Did we do something wrong?  All that afternoon and evening, and from early next morning, she and her companion  play a Radio-5 type French programme at full blast from the cottage opposite the mooring so that we can hardly hear ourselves.  At one point we retaliate with some Enya, but while soothing to us it makes no impact.  We explore the village which is pretty in parts but not exceptional, and settle down for the tunnel next morning.

The Church at Heuilley-Cotton

The scenery around the tunnel is impressive.  The tunnel itself is also a marvel.  Well maintained with lighting throughout.  French colleagues moored opposite us overnight (moorings had run out by then) were off at 8.30am, so to avoid delays to others we went with them.  We followed them at 200 metres at their speed and did the whole tunnel in 48 minutes (6 kms per hour).  For the first two thirds of the tunnel there were absolutely no drips from the roof or sides, and only a few in the final third.  This was one of the easiest tunnels to navigate we have yet found.

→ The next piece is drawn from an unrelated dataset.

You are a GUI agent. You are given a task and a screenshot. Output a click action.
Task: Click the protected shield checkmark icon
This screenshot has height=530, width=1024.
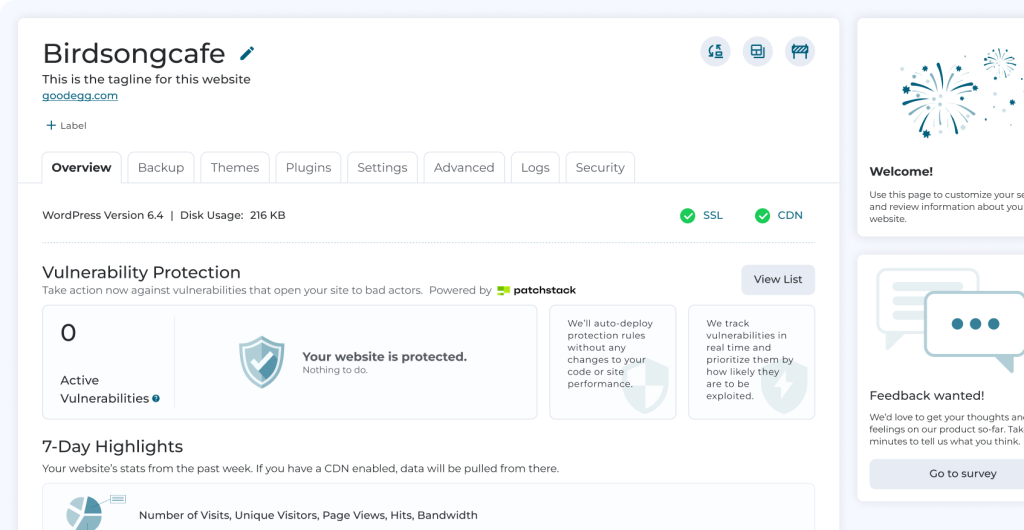coord(261,362)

Entering the Tunnel at Balesmes


Emerging at Langres

The Beauty and Grandeur of Langres

And so we had arrived at our first major destination.  We had exchanged texts and calls the evening before with Eliane, who now had visitors from the States and sadly could not now join us for a meal on Friday evening.  But we arranged to meet Saturday morning, and she, Mia and Vern came down for a look over the boat before they set off for Dijon.  She had been so helpful and friendly to us (yet again).  David collected the car and that afternoon he with Chris and Linda set off back to Auxonne to collect our car.

Glyn was going to have a doze, but set off tidying and cleaning.  With everything off the boat, and now chatting to the neighbours as is his wont, suddenly the skies darken.  We had had nothing but beautiful weather this trip, but now storm really threatened.  Indeed no sooner had he got everything on board, brought in the washing, and fastened down the covers, than it lashed in with heavy rain and driving winds.
David, Chris and Linda were meanwhile driving back from Auxonne, and on the high road from Dijon were confronted with the rains but worse the driving wind.  They arrived back just after 5pm, wondering what had hit them.

By then though the storm was softening, and by 7pm it was hardly possible to believe it had happened.  After supper we had one of the most beautiful sunsets – red sky as ever you would want – you might ever see.

Sunset at Langres

Sunset Behind Trees

Friday was a shopping day.  We went to the market in the morning, and supermarket shopping after that.  We just took it gently.

Saturday we visited Eliane, found the Post Office, and found a shop a wonderful shop with oils, cheese and wine, as well as a visit to the cathedral.   In the afternoon we took the “petit train” tour of Langres.  Very touristique, but we would recommend it to anyone.   The sights from the ramparts are just amazing.  The town itself is glorious, perched high above the upper Marne valley, and well worth fitting in to any visit to France.  This year they are marking the tercentenary of Diderot, one of its famous sons.  And after the train David just couldn’t but think this might be a nice way to earn a living.

Diderot surveys his encyclopaedic roots at Langres

From the Ramparts at Langres

The Lac de la Liez – also from the Ramparts

Oh To Be A Train Driver (044)

After the tour David and Chris insisted on taking us out for an evening meal, and we visited an excellent restaurant recommended by Eliane at the Lac du Charme.  This rounded off a wonderful stay at Langres, and a beautiful week on the Canal de Heuilley (Er-E-Ay).